▸ **Set exercise**: Write what comes next in the Openswan mailing-list post below, starting after its last sentence.

──────── Source extract ────────

[Openswan dev] Openswan OCF : ----- USE_BATCH mode + ERESTART

Thu Dec 7 13:20:12 EST 2006

Hi David,
Thanks for the response. I didn't try out your patch but I have some
comments on your patch. 

This is for crypto_dispatch:
==============================
@@ -674,6 +674,7 @@
 		 * driver unless the driver is currently blocked.
 		 */
 		if (cap && !cap->cc_qblocked) {
+			crypto_drivers[hid].cc_qblocked = 1;
 			CRYPTO_Q_UNLOCK();
 			result = crypto_invoke(crp, 0);
 			CRYPTO_Q_LOCK();
@@ -687,11 +688,11 @@
 				 * order is preserved but this can place
them
 				 * behind batch'd ops.
 				 */
-				crypto_drivers[hid].cc_qblocked = 1;
 				list_add_tail(&crp->crp_list, &crp_q);
 				cryptostats.cs_blocks++;
 				result = 0;
-			}
+			} else
+				crypto_drivers[hid].cc_qblocked = 0;
 		} else {
 			/*
 			 * The driver is blocked, just queue the op
until

My comments:
-------------
The code segment shown above is executed _only_ when USE_BATCH=0. In
this mode we don't invoke the crypto_proc thread. For every packet that
comes in crypto_invoke is called. What you are suggesting here is as
follows:

*one packet comes, we determine that the Q is not blocked, why we are
marking it as blocked before calling crypto_invoke, because
crypto_invoke may have passed through without getting ERESTART from the
driver. 

*moreover since we have marked that Q is blocked, let's assume the
driver didn't assert ERESTART, then for the next packet that comes in we
are not calling the crypto_invoke() and just adding the request to the
list. But in this non batch mode we are not invoking crypto_proc thread
to process the request in the Q. This indicates for the second packet we
have received we have actually done nothing, because we marked the Q as
blocked. I have tested the non-batch mode without your patch and things
seem to work fine, that is to say, we block the Q only when driver
signals ERESTART. Do you think my understanding is correct or am I
missing something obvious?


This is for crypto_kdispatch:
==============================

@@ -738,6 +739,7 @@
 	CRYPTO_Q_LOCK();
 	cap = crypto_checkdriver(krp->krp_hid);
 	if (cap && !cap->cc_kqblocked) {
+		crypto_drivers[krp->krp_hid].cc_kqblocked = 1;
 		CRYPTO_Q_UNLOCK();
 		result = crypto_kinvoke(krp, 0);
 		CRYPTO_Q_LOCK();
@@ -751,10 +753,10 @@
 			 * at the front.  This should be ok; putting
 			 * it at the end does not work.
 			 */
-			crypto_drivers[krp->krp_hid].cc_kqblocked = 1;
 			list_add_tail(&krp->krp_list, &crp_kq);
 			cryptostats.cs_kblocks++;
-		}
+		} else
+			crypto_drivers[krp->krp_hid].cc_kqblocked = 0;
 	} else {
 		/*
 		 * The driver is blocked, just queue the op until


My comments:
-------------
Same like the above.

──────── Provided information ────────

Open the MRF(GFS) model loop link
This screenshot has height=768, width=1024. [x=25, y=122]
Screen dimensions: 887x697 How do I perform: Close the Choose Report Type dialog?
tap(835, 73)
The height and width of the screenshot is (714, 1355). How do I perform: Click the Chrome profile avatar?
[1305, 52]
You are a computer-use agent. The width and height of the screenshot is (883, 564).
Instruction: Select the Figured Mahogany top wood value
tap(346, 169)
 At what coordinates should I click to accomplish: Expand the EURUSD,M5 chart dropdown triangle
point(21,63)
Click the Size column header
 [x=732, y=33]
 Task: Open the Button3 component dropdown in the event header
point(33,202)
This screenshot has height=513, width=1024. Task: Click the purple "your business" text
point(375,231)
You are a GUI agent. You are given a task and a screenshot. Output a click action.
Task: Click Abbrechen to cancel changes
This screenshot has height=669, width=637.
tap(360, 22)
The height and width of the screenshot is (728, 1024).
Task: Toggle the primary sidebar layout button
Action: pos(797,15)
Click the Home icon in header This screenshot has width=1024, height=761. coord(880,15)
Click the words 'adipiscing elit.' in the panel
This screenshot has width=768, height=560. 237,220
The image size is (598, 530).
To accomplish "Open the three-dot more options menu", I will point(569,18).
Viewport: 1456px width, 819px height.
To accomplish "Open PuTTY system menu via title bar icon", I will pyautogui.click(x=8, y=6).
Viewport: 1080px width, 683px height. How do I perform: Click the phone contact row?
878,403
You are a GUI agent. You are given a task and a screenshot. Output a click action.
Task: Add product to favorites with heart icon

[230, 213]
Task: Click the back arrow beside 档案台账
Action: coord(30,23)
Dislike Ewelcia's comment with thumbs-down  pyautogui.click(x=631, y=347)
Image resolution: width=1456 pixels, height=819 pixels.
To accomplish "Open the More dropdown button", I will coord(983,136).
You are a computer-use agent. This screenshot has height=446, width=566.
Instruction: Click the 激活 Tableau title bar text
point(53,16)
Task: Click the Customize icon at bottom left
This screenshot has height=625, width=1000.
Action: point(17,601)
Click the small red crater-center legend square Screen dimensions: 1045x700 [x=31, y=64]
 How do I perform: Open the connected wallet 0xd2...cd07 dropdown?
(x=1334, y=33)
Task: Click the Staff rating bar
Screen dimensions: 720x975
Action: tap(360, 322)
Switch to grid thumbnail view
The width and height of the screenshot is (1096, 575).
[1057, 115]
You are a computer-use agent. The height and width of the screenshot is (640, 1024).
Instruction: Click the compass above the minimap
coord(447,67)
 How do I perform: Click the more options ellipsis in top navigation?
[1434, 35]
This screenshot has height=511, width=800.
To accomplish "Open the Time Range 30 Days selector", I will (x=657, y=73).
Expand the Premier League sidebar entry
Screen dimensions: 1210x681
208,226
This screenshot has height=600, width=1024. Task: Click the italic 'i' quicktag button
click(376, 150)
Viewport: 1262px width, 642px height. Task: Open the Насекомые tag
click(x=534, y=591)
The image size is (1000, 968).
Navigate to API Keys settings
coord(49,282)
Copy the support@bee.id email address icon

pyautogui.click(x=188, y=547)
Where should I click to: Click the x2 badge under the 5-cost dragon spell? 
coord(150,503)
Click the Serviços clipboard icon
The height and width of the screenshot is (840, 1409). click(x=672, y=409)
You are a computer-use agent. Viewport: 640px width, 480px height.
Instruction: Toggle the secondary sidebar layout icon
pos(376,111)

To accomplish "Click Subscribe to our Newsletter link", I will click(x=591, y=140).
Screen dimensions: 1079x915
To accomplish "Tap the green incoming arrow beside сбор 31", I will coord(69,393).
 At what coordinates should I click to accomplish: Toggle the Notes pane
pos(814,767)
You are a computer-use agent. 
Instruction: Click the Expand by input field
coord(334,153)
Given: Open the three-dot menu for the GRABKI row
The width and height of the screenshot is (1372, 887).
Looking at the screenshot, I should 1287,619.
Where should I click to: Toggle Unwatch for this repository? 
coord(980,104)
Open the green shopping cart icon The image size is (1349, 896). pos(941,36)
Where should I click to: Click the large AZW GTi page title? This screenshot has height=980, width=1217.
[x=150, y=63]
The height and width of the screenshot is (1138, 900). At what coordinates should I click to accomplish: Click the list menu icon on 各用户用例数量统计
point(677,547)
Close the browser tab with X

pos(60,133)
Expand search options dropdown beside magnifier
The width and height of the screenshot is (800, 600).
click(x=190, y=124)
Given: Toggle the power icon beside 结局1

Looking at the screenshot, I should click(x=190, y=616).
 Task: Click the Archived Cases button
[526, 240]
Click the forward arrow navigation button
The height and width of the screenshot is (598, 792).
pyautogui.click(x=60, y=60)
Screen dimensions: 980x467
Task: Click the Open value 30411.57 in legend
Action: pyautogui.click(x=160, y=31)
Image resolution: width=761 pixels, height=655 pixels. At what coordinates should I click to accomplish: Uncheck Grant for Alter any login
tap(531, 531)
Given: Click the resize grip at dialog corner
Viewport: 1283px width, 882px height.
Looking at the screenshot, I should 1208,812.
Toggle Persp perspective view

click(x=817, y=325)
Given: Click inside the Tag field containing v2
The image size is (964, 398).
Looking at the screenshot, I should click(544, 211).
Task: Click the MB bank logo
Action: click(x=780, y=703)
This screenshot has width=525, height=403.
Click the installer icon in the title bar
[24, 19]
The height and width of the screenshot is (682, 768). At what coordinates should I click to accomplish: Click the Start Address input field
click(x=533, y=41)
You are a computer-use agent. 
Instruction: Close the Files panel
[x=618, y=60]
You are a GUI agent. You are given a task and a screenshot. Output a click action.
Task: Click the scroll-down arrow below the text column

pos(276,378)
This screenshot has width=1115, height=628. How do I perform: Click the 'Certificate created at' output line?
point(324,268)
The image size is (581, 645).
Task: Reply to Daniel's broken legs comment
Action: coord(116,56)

────────

▸ **Written answer**:
This is for crypto_proc:
==============================

@@ -1103,6 +1105,7 @@
 		}
 		if (submit != NULL) {
 			list_del(&submit->crp_list);
+
crypto_drivers[CRYPTO_SESID2HID(submit->crp_sid)].cc_qblocked = 1;
 			CRYPTO_Q_UNLOCK();
 			result = crypto_invoke(submit, hint);
 			CRYPTO_Q_LOCK();
@@ -1117,10 +1120,10 @@
 				 * it at the end does not work.
 				 */
 				/* XXX validate sid again? */
-
crypto_drivers[CRYPTO_SESID2HID(submit->crp_sid)].cc_qblocked = 1;
 				list_add(&submit->crp_list, &crp_q);
 				cryptostats.cs_blocks++;
-			}
+			} else
+
crypto_drivers[CRYPTO_SESID2HID(submit->crp_sid)].cc_qblocked=0;
 		}
 
 		/* As above, but for key ops */
@@ -1139,6 +1142,7 @@
 		}
 		if (krp != NULL) {
 			list_del(&krp->krp_list);
+			crypto_drivers[krp->krp_hid].cc_kqblocked = 1;
 			CRYPTO_Q_UNLOCK();
 			result = crypto_kinvoke(krp, 0);
 			CRYPTO_Q_LOCK();
@@ -1153,10 +1157,10 @@
 				 * it at the end does not work.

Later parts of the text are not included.